BEGIN EXTRACTED INFORMATION

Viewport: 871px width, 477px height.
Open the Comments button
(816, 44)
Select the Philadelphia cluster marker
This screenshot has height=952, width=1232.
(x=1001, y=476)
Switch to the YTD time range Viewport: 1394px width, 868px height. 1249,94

END EXTRACTED INFORMATION
BEGIN EXTRACTED INFORMATION

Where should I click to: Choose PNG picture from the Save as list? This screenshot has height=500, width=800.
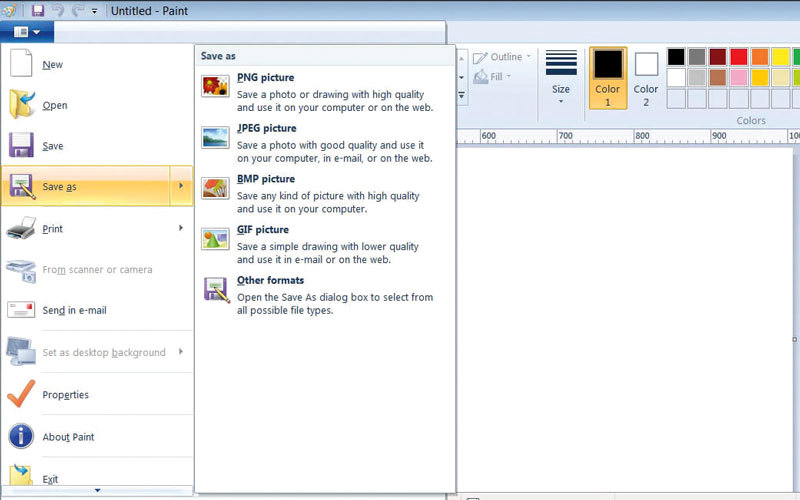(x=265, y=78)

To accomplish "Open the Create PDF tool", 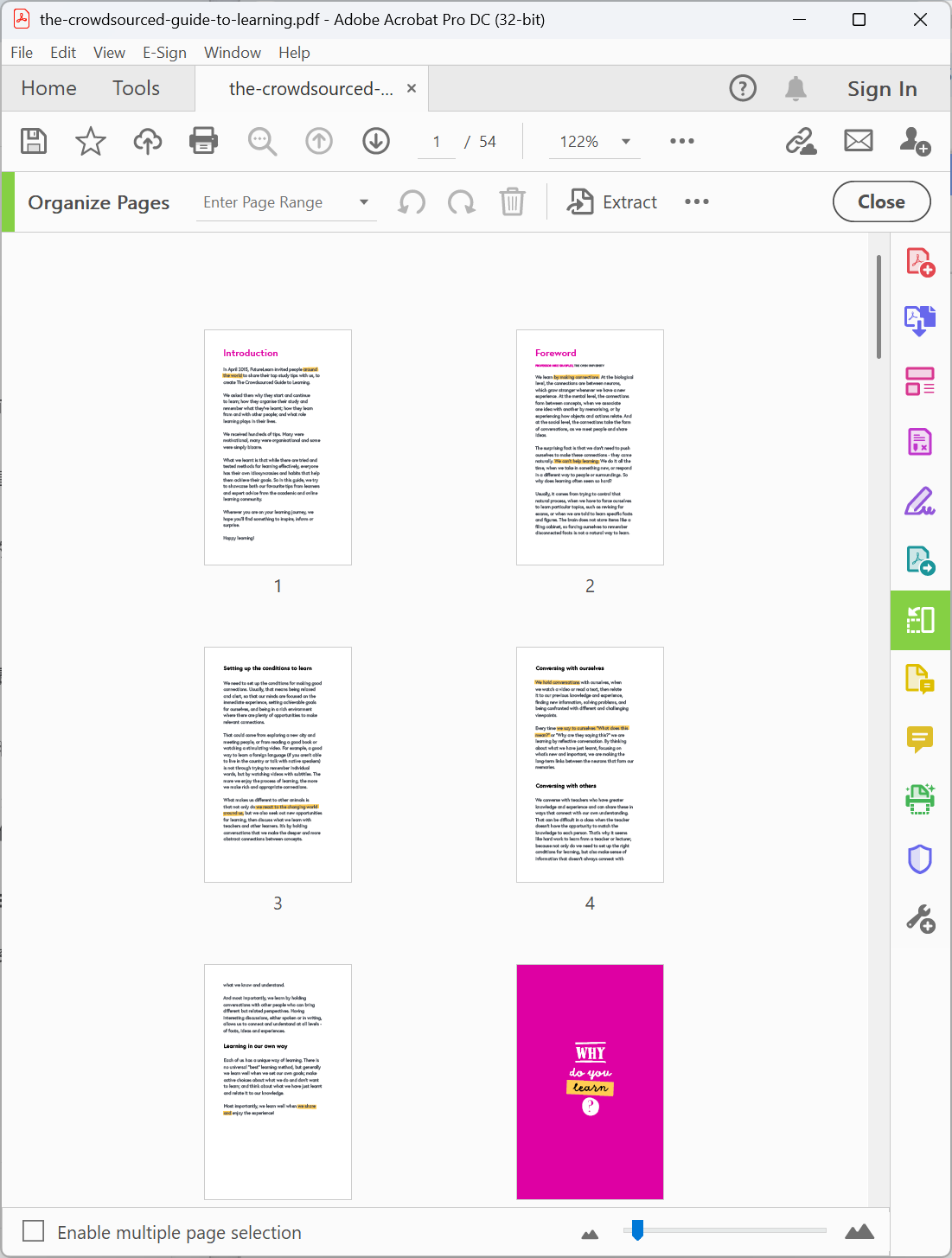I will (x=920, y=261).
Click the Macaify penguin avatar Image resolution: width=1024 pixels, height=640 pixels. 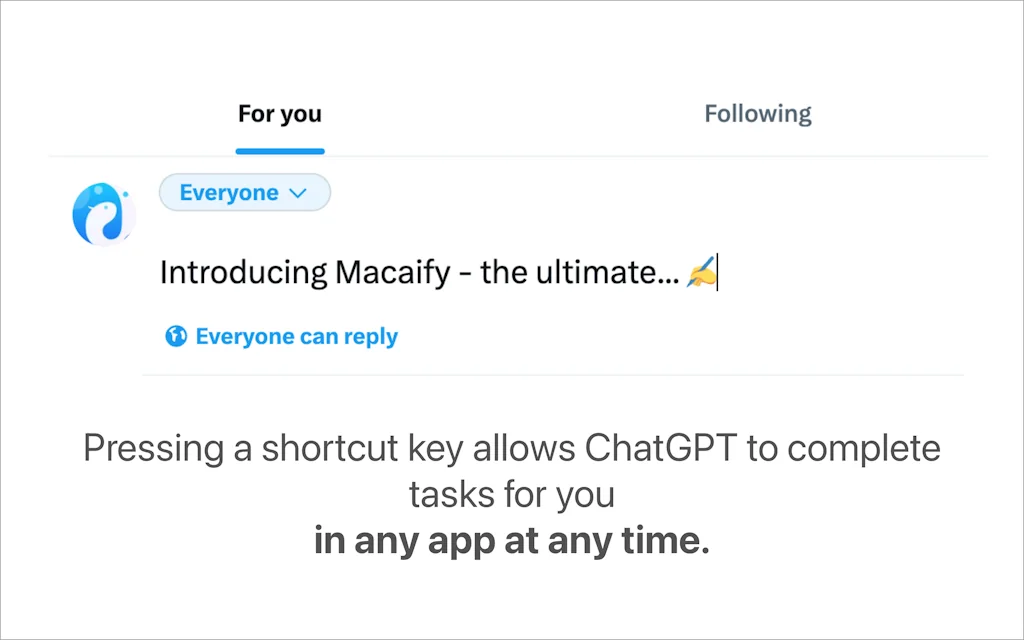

END EXTRACTED INFORMATION
BEGIN EXTRACTED INFORMATION

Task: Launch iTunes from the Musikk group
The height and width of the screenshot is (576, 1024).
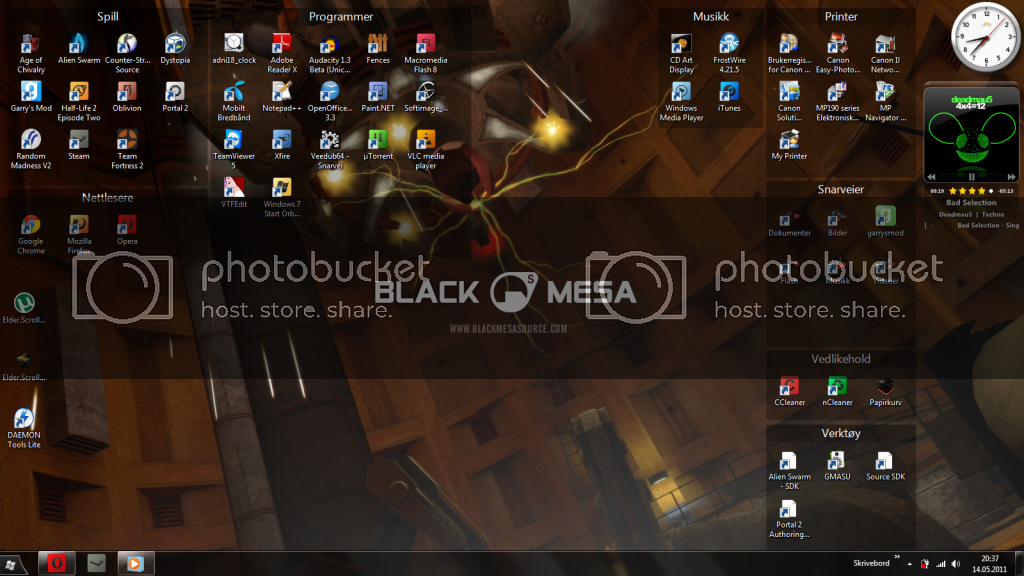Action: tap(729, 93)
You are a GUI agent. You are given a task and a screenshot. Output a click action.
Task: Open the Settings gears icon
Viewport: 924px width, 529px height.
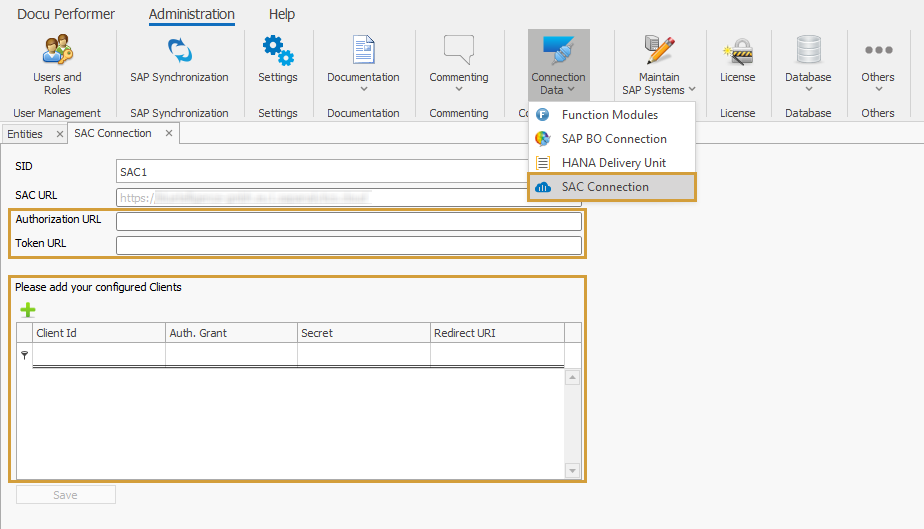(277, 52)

END EXTRACTED INFORMATION

▶ [TASK OBJECTIVE]: Everything from the line containing "Viewport: 871px width, 477px height." through the line containing "Switch to the" in the material above should be retyped exactly, both ends included, and nothing more.

▶ [EXERCISE RESPONSE]:
Viewport: 871px width, 477px height.
Open the Comments button
(816, 44)
Select the Philadelphia cluster marker
This screenshot has height=952, width=1232.
(x=1001, y=476)
Switch to the YTD time range Viewport: 1394px width, 868px height. 1249,94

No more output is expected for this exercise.